Stark discloses a unitary film comprising EVA [see Intro], wherein the unitary film comprises a polymeric material having at least two endothermic peaks in a temperature range between 40°C and 200°C [See Fig. 12]. However, as seen in Fig. 12 of Stark, the polymeric material has a single endothermic peak in the second and third heating traces in the temperature range between 40°C and 200°C.
Accordingly, the cited art fails to teach or fairly suggest the polymeric material having at least two endothermic peaks in a temperature range between 40°C and 200°C in each of a first heating trance and a second heating trance, and the claim is allowed.
Regarding claims 2-10 and 15-28
Claims 2-10 and 15-28 are allowed for their dependency on claim 1.
Conclusion
THIS ACTION IS MADE FINAL. Applicant is reminded of the extension of time policy as set forth in 37 CFR 1.136(a).
A shortened statutory period for reply to this final action is set to expire THREE MONTHS from the mailing date of this action. In the event a first reply is filed within TWO MONTHS of the mailing date of this final action and the advisory action is not mailed until after the end of the THREE-MONTH shortened statutory period, then the shortened statutory period will expire on the date the advisory action is mailed, and any nonprovisional extension fee (37 CFR 1.17(a)) pursuant to 37 CFR 1.136(a) will be calculated from the mailing date of the advisory action.

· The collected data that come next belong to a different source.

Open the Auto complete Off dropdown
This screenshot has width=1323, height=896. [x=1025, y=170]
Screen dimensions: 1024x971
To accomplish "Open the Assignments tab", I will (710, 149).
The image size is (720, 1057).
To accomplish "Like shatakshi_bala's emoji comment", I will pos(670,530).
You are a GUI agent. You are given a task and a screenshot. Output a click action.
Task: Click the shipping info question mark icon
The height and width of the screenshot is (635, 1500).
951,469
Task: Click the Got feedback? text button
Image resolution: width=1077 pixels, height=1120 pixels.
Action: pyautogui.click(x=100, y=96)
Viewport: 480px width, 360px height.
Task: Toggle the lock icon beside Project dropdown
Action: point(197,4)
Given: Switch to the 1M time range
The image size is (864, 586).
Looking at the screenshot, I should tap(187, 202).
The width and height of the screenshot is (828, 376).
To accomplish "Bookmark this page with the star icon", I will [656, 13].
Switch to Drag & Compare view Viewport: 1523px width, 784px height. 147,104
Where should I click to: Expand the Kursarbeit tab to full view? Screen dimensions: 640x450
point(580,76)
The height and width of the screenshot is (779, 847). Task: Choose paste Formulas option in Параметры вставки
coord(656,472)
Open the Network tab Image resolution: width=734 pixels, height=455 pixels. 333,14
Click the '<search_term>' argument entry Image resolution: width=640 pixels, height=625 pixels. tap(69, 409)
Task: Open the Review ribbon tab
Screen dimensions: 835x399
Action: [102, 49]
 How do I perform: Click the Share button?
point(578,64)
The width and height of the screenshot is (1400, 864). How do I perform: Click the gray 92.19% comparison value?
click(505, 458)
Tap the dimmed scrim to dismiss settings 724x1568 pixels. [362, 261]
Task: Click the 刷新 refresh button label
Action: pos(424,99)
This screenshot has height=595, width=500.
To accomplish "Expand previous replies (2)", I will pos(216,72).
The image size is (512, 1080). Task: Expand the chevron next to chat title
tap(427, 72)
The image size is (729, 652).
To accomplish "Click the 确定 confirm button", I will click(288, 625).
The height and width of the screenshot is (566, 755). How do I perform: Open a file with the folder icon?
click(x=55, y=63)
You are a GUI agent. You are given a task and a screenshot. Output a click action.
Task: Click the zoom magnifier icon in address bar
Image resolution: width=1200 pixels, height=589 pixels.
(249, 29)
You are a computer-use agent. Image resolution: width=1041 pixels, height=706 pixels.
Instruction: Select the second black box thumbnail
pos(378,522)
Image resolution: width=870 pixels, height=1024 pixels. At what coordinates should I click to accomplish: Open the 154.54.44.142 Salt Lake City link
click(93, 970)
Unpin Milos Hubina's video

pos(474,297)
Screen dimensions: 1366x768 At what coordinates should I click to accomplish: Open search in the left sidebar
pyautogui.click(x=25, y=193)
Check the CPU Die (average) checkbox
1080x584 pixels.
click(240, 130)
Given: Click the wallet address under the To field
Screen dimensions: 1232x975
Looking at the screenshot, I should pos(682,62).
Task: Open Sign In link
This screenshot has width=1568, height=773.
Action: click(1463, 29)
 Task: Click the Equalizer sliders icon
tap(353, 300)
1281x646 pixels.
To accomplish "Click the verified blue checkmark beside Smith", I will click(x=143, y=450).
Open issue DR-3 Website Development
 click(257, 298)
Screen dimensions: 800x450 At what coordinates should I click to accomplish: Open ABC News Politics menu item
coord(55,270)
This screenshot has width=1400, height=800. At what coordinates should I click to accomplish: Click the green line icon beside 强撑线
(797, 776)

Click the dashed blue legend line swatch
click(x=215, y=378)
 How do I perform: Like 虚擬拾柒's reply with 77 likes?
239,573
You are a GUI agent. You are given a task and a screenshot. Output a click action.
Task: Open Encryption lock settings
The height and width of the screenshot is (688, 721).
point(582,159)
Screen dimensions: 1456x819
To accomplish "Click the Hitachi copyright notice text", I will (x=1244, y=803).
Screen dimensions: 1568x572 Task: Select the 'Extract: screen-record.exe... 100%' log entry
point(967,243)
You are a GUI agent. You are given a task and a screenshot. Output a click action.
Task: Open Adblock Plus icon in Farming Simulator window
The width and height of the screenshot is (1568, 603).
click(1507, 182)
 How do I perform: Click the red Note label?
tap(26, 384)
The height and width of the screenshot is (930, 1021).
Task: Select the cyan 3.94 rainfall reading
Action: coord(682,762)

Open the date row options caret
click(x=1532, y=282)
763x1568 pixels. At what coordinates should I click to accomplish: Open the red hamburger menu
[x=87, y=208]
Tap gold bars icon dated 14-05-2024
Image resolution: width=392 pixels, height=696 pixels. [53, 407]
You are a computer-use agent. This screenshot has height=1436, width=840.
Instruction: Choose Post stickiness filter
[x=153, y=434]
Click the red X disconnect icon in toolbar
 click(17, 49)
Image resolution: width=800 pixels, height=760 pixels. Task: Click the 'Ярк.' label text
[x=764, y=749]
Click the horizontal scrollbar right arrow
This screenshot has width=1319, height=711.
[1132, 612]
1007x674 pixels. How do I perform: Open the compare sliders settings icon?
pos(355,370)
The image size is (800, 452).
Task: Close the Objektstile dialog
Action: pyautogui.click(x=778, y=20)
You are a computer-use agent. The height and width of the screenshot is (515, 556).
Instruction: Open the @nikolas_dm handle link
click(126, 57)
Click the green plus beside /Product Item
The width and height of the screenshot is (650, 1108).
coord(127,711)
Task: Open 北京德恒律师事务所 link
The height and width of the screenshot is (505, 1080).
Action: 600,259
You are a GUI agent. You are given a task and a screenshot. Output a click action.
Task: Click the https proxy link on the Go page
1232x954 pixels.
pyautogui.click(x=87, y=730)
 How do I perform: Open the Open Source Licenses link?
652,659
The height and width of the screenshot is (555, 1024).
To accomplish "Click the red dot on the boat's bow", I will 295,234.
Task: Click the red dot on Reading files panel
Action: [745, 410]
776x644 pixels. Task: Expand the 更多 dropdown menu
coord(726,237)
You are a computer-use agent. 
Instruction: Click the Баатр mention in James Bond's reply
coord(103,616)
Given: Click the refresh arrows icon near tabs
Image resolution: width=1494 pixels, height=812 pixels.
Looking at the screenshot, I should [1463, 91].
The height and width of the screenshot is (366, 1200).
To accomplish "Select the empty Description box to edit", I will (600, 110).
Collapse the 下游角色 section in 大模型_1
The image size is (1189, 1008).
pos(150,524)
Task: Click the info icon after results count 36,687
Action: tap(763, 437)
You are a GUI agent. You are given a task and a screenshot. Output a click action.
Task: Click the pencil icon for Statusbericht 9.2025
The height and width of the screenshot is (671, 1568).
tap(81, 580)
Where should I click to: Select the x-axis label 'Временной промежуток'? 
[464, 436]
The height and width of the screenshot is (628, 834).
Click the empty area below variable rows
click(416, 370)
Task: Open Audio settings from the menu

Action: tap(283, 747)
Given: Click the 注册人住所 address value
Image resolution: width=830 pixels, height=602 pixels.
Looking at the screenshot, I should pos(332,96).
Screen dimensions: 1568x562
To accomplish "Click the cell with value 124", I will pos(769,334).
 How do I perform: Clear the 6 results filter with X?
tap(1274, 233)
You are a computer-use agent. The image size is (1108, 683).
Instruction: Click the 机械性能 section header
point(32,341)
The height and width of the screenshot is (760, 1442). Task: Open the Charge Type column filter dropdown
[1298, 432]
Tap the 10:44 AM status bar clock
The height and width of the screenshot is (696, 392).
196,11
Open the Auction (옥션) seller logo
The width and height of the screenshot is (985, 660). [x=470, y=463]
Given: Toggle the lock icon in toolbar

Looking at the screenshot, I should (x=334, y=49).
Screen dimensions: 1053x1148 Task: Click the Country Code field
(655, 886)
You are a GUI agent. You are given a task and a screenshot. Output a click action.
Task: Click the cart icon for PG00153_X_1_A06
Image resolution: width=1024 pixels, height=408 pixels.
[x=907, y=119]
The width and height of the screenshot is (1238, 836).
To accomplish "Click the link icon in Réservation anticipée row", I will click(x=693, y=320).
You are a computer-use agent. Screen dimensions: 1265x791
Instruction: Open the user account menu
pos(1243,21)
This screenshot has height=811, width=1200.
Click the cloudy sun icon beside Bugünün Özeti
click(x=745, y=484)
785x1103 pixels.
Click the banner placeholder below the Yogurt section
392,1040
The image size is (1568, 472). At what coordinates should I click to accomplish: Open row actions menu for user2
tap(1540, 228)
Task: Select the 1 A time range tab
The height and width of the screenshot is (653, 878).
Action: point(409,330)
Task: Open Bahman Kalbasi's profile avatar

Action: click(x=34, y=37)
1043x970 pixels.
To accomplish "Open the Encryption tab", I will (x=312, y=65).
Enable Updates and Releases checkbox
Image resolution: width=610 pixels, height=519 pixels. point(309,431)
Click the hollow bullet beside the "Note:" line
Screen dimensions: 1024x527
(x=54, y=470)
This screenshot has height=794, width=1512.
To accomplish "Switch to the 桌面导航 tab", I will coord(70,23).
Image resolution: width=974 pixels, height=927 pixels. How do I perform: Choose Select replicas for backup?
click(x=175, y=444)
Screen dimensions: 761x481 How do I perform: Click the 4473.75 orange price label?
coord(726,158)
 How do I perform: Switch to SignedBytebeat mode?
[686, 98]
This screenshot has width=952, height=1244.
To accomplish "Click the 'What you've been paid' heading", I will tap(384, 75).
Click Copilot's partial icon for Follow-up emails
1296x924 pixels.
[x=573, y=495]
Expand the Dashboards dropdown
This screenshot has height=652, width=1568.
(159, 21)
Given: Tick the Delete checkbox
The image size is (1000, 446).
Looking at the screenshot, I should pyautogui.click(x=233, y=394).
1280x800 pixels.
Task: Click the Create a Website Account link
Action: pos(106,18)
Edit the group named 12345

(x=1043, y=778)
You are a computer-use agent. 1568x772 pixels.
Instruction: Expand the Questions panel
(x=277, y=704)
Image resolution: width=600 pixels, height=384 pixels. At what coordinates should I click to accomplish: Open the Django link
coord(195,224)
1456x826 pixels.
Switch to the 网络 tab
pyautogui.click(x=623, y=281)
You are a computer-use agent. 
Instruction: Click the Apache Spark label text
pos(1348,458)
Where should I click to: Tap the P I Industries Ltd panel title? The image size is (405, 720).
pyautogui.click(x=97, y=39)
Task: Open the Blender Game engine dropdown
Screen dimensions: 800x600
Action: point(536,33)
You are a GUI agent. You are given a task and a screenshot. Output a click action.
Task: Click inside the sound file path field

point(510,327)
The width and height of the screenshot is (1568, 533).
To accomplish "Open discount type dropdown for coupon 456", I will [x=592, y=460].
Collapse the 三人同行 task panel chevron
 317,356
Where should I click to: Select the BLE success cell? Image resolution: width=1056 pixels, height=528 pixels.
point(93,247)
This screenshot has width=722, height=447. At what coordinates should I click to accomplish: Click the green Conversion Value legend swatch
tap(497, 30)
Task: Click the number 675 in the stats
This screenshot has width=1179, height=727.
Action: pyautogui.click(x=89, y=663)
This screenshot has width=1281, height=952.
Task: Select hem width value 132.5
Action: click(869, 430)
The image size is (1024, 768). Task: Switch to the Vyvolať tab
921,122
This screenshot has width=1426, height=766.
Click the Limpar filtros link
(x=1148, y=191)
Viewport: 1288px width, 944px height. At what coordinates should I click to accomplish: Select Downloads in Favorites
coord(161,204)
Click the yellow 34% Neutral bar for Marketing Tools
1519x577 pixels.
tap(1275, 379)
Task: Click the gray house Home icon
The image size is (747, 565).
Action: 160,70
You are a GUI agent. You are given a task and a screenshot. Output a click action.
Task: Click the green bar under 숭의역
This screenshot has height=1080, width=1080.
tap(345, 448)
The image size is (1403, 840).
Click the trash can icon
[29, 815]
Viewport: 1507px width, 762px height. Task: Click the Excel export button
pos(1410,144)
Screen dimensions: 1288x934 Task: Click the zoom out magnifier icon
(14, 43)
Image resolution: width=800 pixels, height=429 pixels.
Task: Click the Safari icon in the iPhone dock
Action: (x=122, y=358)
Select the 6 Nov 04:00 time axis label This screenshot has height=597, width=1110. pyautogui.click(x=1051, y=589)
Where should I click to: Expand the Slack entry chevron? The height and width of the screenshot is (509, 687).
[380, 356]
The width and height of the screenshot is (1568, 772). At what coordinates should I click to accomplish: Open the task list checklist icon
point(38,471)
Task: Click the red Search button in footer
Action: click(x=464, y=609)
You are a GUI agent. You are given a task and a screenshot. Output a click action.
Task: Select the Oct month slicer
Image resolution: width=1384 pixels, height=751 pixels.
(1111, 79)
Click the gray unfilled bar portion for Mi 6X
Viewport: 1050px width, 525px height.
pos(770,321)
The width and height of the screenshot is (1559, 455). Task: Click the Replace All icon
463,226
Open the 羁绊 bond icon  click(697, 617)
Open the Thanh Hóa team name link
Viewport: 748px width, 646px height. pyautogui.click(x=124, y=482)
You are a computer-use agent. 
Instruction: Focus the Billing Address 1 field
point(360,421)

In no event, however, will the statutory period for reply expire later than SIX MONTHS from the mailing date of this final action.
Any inquiry concerning this communication or earlier communications from the examiner should be directed to MAYLA GONZALEZ RAMOS whose telephone number is (571)272-5054. The examiner can normally be reached Monday - Thursday, 9:00-5:00 - EST.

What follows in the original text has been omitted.